Kişiye özel olan diyet kesinlikle kişinin yaşına, boyuna, kaç kilo doğduğundan, son 5-10 yıllık kilo eğrisine, kullandığı ilaçlardan, hastalıklarına, yaptığı doğum sayısından, günde kaç saat uyuduğuna, spor yapıp yapmadığına kadar değişiklik göstermektedir. Bu nedenlerden dolayı diyet kesinlikle bireye özel yani bir diyetisyenin kontrolünde sizin düzeninize yaşam şeklinize göre hazırlanmalı ve siz de uygulamalısınız.

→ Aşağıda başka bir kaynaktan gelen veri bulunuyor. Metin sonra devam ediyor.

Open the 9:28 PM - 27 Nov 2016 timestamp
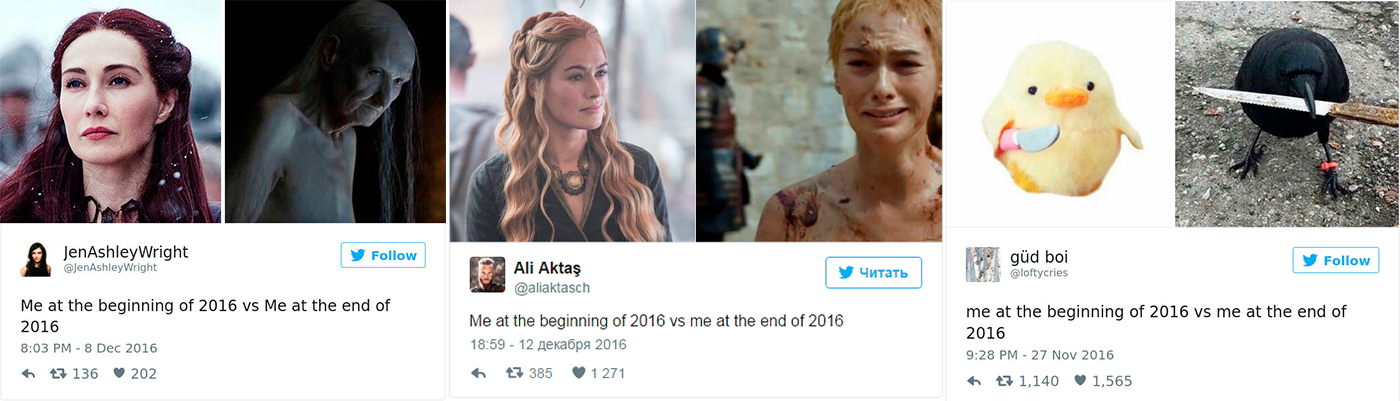Viewport: 1400px width, 401px height. [x=1040, y=355]
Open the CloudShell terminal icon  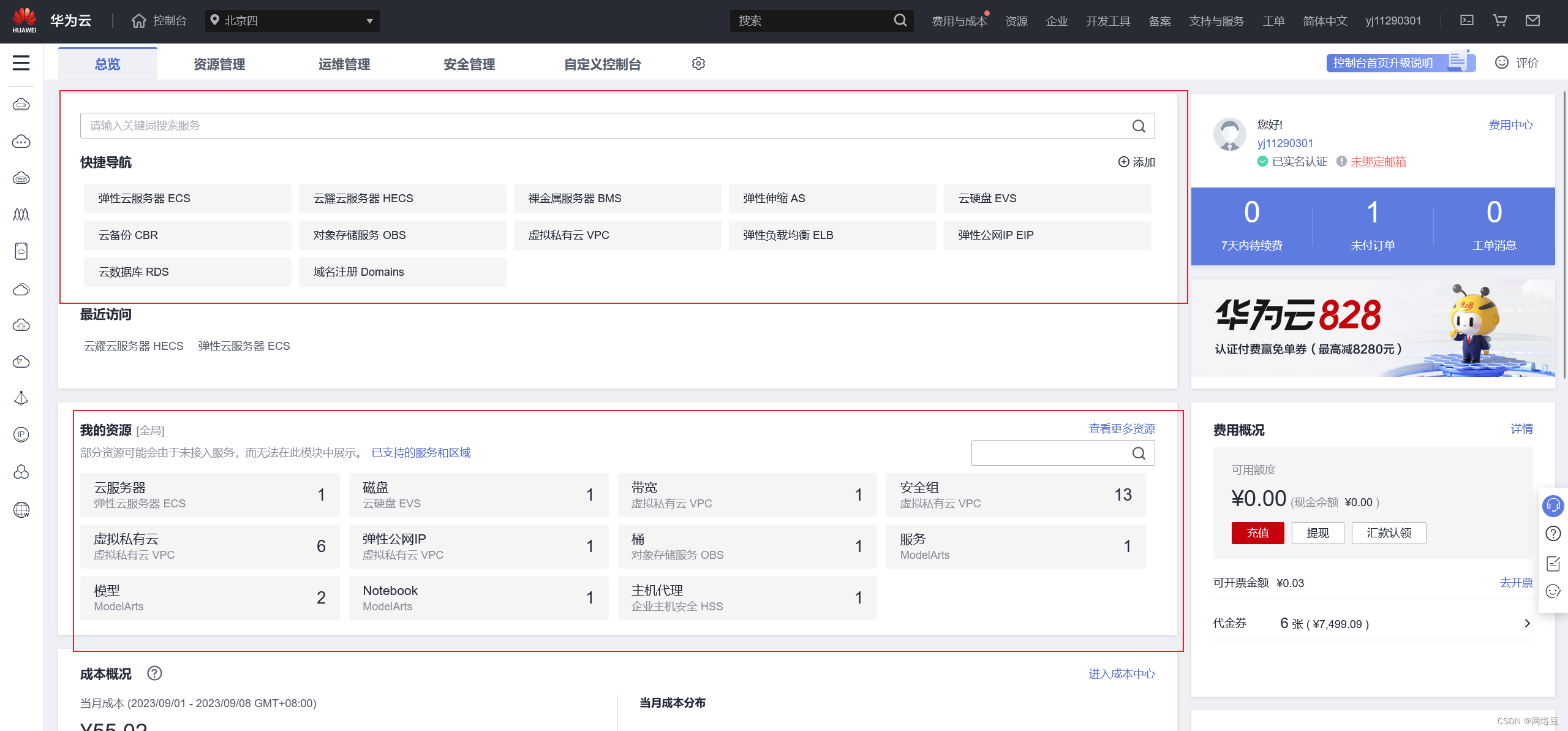coord(1467,20)
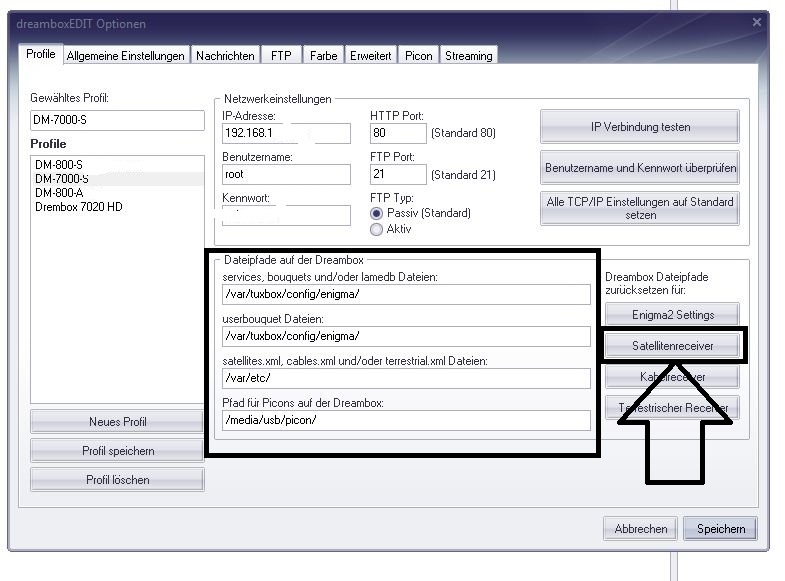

Diyeti uygulamak için yaşam düzeninin değiştirilmesine kısmen karşıyım. Yani siz hayatınızı diyete göre değiştirmemelisiniz, diyetiniz hayatınıza göre olmalı. Daha doğrusu deneyimlerimden gördüğüm kadarıyla, kişi kendi hayatını diyetin ilk dönemlerinde değiştirse de zamanla tekrar eski düzenine döndüğüdür. O yüzden mantık çerçevesinde ufak değişiklikler yapma şartıyla diyetisyenin ve danışanın orta noktada buluşabilmesi en güzelidir. Diyetisyenin gününüzü sizin düzen ve imkanlarınıza göre planlayabilmesi çok önemlidir. Ama danışanında bazı yaşamı için olumsuz olan alışkanlıkları zaman içinde bırakması gereklidir. Yani yapılan hiçbir davranış özelliği de değişmeden kilo kontrolü sağlamak imkansızdır. Çünkü yaşam biçiminiz, tükettikleriniz sizin metabolizmanıza bedeninize fazla geldiği için vücudunuz da yağ birikimi gerçekleşmiştir. Siz diyet döneminizden sonra tamamen eski alışkanlıklarınıza dönerseniz, bunlar tekrardan size ağır geleceği için kilo alımına başlarsınız. Yani diyetisyene gidip kilo verip sonrasında tekrar alma durumu bundan gerçekten ibarettir. Bu durum hastalığınızın ağrılı döneminde ilaçları düzenli kullanıp, ağrılar geçince ilacı bırakmanızla birebirdir, aslıda o ilacı bir ömür kullanmanız söylenmiştir size.
Diyet gelip geçici bir süreç gibi düşünürüz ama diyet kelime anlamı olarak yaşam biçimi anlamına gelmektedir. Yani tabii miktarlar olarak sürekli aktif diyet döneminde ki gibi ölçülü yemeyeceksiniz ama diyetisyeninizden öğrendiğiniz bazı ana kuralları ömürlük yaşamınıza katmalısınız. Yani diyet bitti, her şey eskiye dönecek diye bir şey yoktur. O yüzden diyet programınız bittikten sonra mutlaka koruma programına başlamamız gerekir. Koruma programıyla aldığınız kalori miktarı zaman içinde kademeli olarak arttırılarak kilonuzun sabit tutulması esas alınır. Böylece zayıflama döneminizde zamanla küçülen midenizle paralel azalan kalorinizi, koruma programıyla kalorinizi yükselterek yiyebileceğiniz yemek yelpazesini genişletiriz.